··· EXTRAIT CITÉ ···
Le repas se termine avec deux cafés noisette, un pour une amie et un pour moi. Nous sommes dans la banlieue de Barcelone, à l’ombre des arbres et des parasols, sur une coquette place de village.
En 1890, l’homme d’affaires Eusebi Güell -dont la statue nous tourne le dos- fondait une usine et une ville nouvelle à Santa Coloma de Cervelló, à proximité du fleuve Llobregat, à l’ouest de Barcelone. À distance de Barcelone et de son agitation, des syndicats et de leurs revendications, il faisait construire côte à côte une usine textile spécialisée dans les velours et un village qui logerait les ouvriers, la Colònia Güell. Partout dans la région, des industriels avaient fondé, comme Güell, des colònias où les ouvriers pouvaient être formés, employés et logés, sous le double contrôle du patronat et de l’Église. Dans les années 1970, l’usine a fermé, les habitants ont pu acheter leurs maisons et la Colònia Güell est devenue une petite ville de banlieue presque comme les autres.
··· LIGNES RÉPERTORIÉES ···
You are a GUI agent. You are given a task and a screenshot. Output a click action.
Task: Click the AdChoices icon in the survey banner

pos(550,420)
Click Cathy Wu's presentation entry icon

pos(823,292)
···
OBJECTIF DE L'EXERCICE:
Citez intégralement le texte sur la Colònia Güell, sans en modifier un seul mot.

CORRIGÉ DE L'EXERCICE:
Le repas se termine avec deux cafés noisette, un pour une amie et un pour moi. Nous sommes dans la banlieue de Barcelone, à l’ombre des arbres et des parasols, sur une coquette place de village.
En 1890, l’homme d’affaires Eusebi Güell -dont la statue nous tourne le dos- fondait une usine et une ville nouvelle à Santa Coloma de Cervelló, à proximité du fleuve Llobregat, à l’ouest de Barcelone. À distance de Barcelone et de son agitation, des syndicats et de leurs revendications, il faisait construire côte à côte une usine textile spécialisée dans les velours et un village qui logerait les ouvriers, la Colònia Güell. Partout dans la région, des industriels avaient fondé, comme Güell, des colònias où les ouvriers pouvaient être formés, employés et logés, sous le double contrôle du patronat et de l’Église. Dans les années 1970, l’usine a fermé, les habitants ont pu acheter leurs maisons et la Colònia Güell est devenue une petite ville de banlieue presque comme les autres.